_Task inputs_.
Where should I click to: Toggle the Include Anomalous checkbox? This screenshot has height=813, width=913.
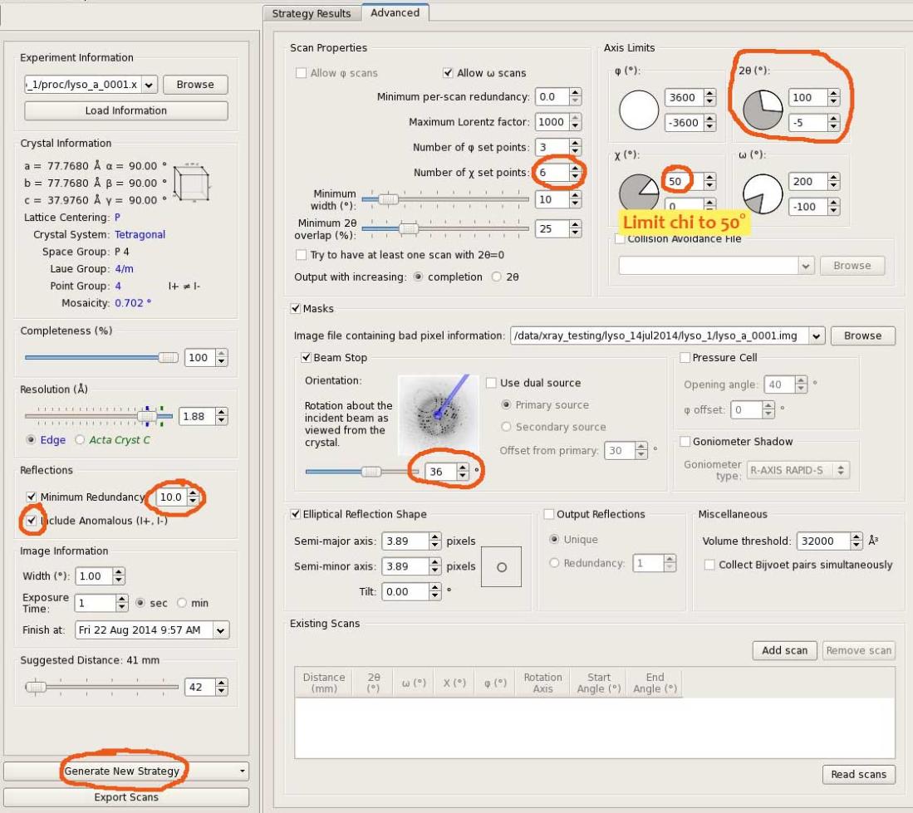[32, 521]
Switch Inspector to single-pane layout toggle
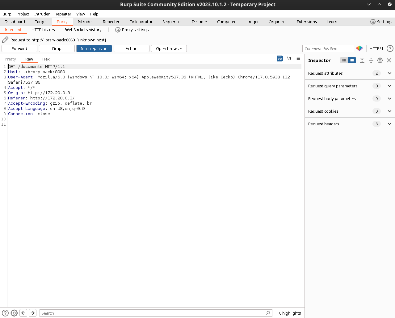 [x=344, y=60]
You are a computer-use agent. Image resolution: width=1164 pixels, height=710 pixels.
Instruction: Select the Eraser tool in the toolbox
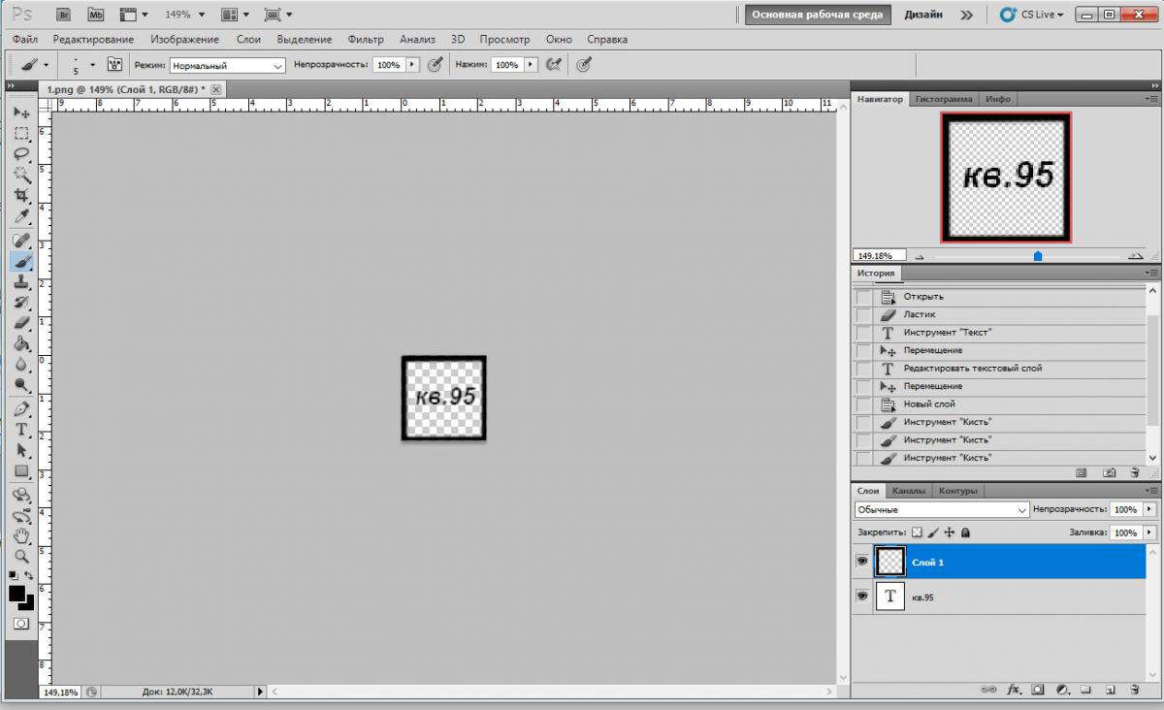21,323
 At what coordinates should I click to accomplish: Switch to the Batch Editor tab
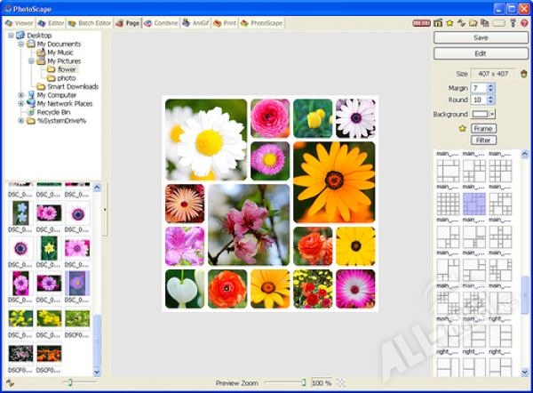coord(89,23)
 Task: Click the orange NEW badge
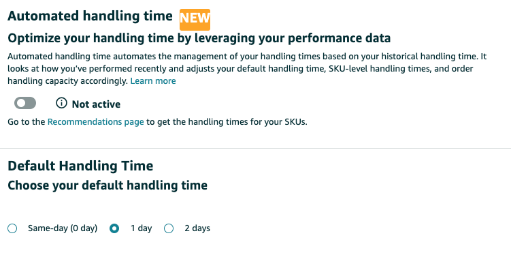pos(195,20)
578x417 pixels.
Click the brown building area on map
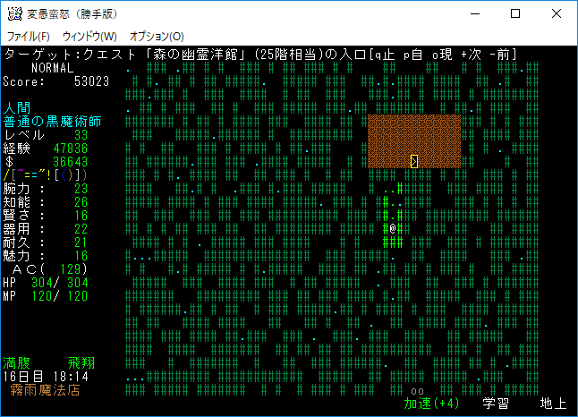(x=414, y=140)
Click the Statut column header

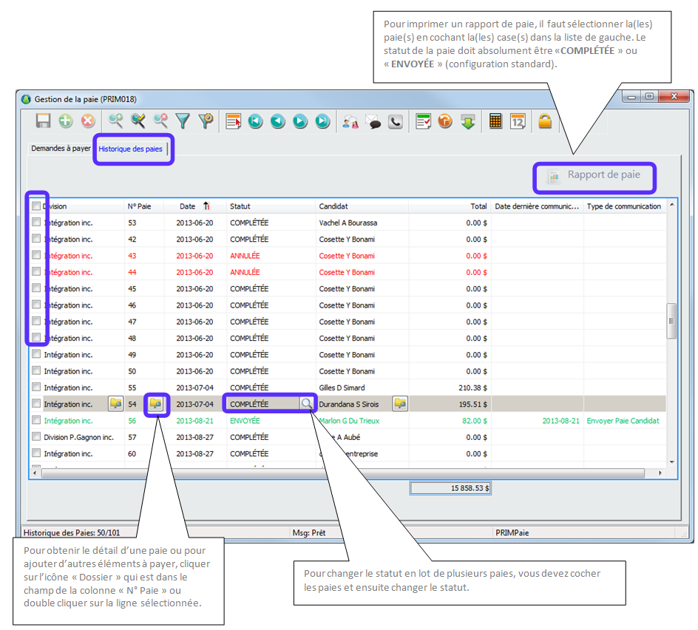coord(240,206)
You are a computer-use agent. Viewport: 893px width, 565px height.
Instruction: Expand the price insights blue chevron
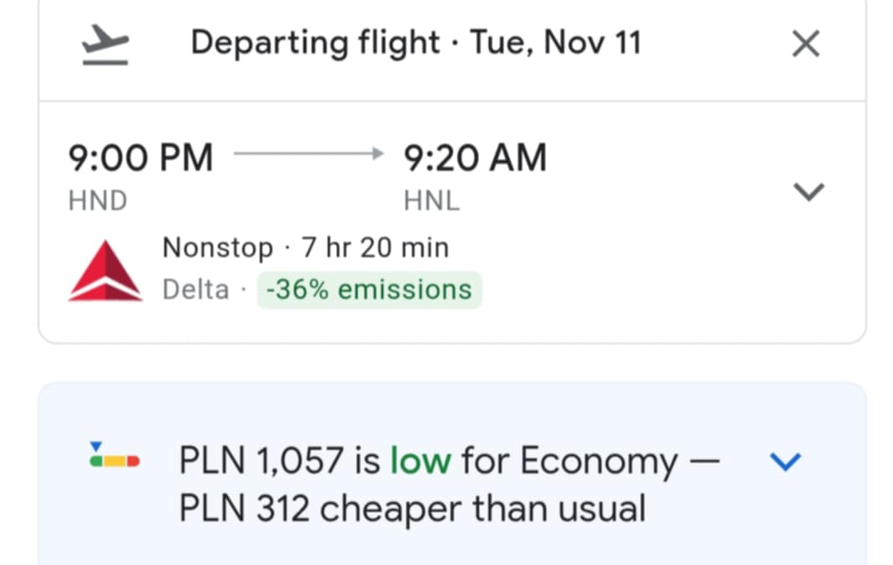(x=786, y=461)
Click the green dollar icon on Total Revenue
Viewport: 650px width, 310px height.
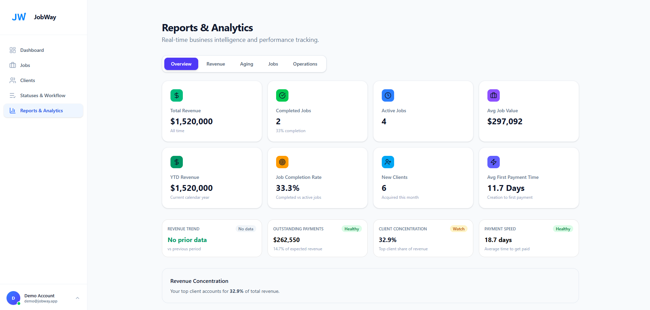[176, 95]
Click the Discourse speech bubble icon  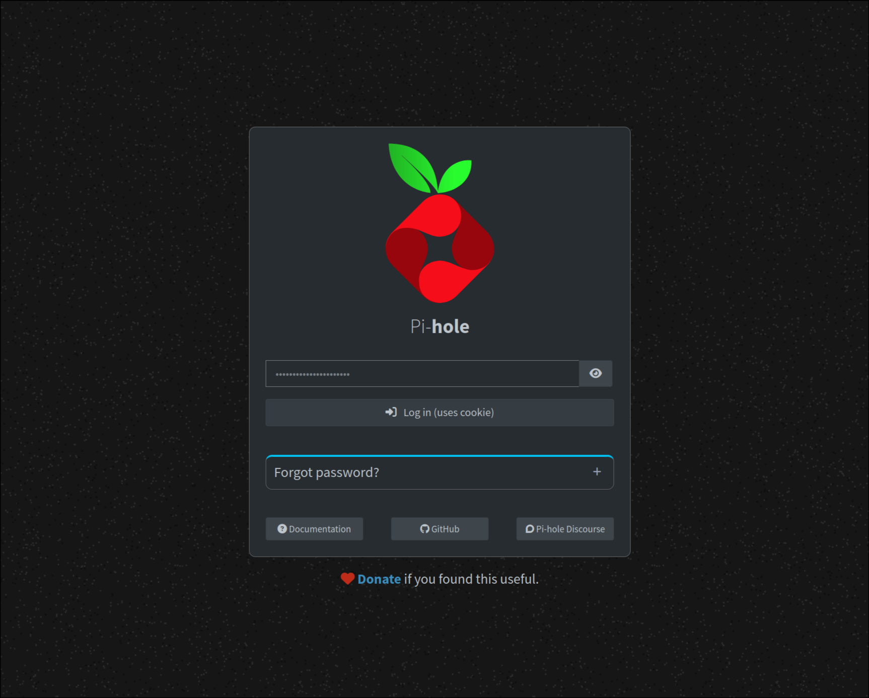(530, 528)
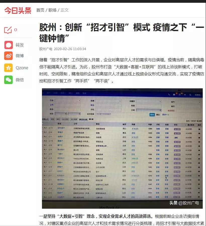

_How to complete this task_.
Starting from the records above, copy each line where the string "computer" is found.

_Exercise response_.
You are a computer-use agent. Image resolution: width=1164 pixels, height=710 pixels.
You are a computer-use agent. Viewport: 893px width, 565px height.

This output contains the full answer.